Return each line of the records that contains the word "logo". Case matters.

Entries
★ ★ ★ ★ ★ ★ ★

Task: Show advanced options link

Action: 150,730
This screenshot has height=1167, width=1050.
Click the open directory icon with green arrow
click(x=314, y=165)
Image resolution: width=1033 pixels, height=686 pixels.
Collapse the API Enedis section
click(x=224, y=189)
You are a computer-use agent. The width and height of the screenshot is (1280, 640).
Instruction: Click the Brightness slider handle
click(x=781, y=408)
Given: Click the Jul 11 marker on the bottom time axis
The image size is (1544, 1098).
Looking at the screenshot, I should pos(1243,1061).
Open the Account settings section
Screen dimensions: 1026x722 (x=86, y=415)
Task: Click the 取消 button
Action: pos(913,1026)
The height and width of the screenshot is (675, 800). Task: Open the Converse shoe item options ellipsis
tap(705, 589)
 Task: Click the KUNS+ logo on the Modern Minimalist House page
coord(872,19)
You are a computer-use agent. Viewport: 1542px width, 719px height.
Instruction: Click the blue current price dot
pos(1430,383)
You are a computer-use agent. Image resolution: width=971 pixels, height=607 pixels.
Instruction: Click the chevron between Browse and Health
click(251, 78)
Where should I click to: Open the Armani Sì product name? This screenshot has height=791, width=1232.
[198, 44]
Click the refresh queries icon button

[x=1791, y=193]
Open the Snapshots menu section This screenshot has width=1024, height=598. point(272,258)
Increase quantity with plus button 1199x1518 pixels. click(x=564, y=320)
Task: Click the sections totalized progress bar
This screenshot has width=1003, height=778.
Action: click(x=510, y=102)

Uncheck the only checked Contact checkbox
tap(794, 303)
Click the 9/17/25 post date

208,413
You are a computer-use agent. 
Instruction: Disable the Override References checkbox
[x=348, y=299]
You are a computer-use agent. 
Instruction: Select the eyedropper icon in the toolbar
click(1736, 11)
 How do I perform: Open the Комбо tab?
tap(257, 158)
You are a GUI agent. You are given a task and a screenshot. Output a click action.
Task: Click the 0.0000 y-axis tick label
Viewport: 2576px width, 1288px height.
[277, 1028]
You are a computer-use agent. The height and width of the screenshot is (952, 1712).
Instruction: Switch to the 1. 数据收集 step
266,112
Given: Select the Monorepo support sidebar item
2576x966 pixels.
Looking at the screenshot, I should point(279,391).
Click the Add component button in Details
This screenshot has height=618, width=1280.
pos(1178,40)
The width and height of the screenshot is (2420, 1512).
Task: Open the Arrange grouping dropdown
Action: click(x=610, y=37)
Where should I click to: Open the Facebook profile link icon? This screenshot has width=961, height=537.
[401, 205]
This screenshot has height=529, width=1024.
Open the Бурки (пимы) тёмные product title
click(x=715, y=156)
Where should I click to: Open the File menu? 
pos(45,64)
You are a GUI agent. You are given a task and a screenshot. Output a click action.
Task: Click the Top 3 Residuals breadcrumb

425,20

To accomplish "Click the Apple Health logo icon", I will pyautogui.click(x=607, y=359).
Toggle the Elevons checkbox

★ ★ ★ ★ ★ ★ ★

Full answer
 Task: Click the KUNS+ logo on the Modern Minimalist House page
To accomplish "Click the Apple Health logo icon", I will pyautogui.click(x=607, y=359).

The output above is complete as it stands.